→ PASSAGE TO READ
★ ★ ★ ★ ★

Django reverse lookup chaining queryset

2019-05-30 00:52发布

问题:

I have several models that I need to do reverse lookups in, then somehow chain the querysets together.

I got 3 models, (1) designers create (2) projects, and projects contain (3) uploaded images.

Models

class Designer(models.Model):
    ... 

class Project(models.Model):
    designer = models.ForeignKey('Designer')

class UploadedImage(models.Model):
    project = models.ForeignKey('Project')

So a designer opens up his page and wants to see all his projects and some images associated with his projects, I could do something like,

d = Designer.objects.get(id=2)
projects = d.project_set.all()

But then with images, I gotta do this thing many many times, each time hitting the database.

images = []
for p in projects:
    images.append(p.uploadedimage_set.all())

Now we have another problem, which is how do I connect images and projects?? I could do something stupid by building up a dictionary like this,

images = []
for p in projects:
    images.append( { p.id : p.uploadedimage_set.all() } )

Then when I iterate through projects, I could just use the id to figure out which images are associated with which project.

Isn't there something a lot more elegant that'll allow me to,

  1. Hit the database just once
  2. Allow me to do something that'll look like d.projects[0].images[0]??? Instead of building up some sort of a stupid custom dictionary??? Does Django have some sort of queryset building tool or whatever?

Thanks!!

回答1:

If you're just after the images associated with a particular designer, you can grab them with a single query:

designer = Designer.objects.get(id=id)

★ ★ ★ ★ ★

→ RECORDED DATA
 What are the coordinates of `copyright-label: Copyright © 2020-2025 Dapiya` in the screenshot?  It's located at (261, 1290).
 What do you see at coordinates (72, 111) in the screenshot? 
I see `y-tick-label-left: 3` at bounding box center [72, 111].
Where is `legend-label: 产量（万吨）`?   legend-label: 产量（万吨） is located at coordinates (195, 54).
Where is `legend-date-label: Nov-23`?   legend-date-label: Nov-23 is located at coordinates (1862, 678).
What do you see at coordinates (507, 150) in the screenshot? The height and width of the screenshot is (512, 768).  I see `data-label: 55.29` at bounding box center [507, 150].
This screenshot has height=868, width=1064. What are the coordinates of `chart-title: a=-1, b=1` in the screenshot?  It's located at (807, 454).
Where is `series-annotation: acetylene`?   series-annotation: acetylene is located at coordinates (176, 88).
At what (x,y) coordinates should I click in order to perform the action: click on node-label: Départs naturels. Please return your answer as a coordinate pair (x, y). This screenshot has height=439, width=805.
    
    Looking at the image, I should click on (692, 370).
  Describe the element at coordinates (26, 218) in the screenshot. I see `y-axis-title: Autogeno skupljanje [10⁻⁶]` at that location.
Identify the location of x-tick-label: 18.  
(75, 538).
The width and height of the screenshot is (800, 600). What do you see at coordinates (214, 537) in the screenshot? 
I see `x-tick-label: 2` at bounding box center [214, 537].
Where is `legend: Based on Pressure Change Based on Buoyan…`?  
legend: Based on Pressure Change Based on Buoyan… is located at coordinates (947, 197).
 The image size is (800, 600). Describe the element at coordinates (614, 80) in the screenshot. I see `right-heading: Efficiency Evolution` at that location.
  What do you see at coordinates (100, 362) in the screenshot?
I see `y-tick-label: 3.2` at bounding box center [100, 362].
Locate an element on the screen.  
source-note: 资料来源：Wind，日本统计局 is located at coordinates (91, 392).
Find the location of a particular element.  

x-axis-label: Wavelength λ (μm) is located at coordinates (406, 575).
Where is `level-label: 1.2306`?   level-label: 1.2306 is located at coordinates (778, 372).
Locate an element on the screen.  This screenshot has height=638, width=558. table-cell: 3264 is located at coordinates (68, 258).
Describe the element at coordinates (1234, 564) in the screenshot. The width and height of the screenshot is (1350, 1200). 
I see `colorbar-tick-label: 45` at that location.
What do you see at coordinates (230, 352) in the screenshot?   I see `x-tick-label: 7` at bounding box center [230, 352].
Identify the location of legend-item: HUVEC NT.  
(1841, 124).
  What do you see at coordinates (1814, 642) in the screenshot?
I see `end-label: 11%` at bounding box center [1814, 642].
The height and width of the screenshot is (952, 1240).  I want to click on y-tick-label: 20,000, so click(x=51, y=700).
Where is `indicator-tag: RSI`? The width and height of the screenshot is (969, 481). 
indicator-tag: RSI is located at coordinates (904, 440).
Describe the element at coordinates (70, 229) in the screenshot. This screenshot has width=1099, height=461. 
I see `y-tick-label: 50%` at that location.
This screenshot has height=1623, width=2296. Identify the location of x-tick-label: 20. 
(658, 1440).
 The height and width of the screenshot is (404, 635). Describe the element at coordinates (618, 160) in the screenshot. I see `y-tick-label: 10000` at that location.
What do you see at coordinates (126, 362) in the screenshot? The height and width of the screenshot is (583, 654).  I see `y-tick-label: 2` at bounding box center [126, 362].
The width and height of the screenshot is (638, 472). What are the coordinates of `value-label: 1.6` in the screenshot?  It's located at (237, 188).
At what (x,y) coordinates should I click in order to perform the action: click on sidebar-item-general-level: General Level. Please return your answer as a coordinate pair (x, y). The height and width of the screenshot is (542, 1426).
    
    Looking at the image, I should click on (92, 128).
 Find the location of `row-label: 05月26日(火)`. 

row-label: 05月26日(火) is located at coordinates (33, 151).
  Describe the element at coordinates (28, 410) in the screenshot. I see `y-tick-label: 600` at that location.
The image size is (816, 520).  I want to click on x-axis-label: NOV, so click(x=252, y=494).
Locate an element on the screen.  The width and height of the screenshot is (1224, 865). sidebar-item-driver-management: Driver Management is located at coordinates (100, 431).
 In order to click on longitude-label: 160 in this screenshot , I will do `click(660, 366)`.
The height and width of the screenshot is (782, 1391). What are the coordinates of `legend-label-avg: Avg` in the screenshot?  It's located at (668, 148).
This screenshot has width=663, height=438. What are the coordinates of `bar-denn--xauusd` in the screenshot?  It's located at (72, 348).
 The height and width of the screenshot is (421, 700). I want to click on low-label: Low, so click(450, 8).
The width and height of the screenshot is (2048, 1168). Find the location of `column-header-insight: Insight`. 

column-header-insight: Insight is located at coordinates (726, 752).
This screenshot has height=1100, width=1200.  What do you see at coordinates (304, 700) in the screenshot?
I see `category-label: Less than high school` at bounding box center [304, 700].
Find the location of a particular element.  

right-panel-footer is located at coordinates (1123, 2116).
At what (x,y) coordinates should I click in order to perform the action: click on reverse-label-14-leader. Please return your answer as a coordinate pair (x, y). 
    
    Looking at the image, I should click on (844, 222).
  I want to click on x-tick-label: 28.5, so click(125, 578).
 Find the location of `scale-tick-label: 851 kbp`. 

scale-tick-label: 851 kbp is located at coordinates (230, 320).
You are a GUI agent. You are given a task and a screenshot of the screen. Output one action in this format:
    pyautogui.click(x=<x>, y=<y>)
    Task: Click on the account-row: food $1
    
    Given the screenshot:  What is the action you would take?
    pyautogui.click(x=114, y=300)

★ ★ ★ ★ ★

→ WHAT THE EXERCISE ASKS
From the Django reverse-lookup post above, repeat word for word the part starting with "So a designer" and going on through "projects = d.project_set.all()".

→ EXERCISE RESPONSE
So a designer opens up his page and wants to see all his projects and some images associated with his projects, I could do something like,

d = Designer.objects.get(id=2)
projects = d.project_set.all()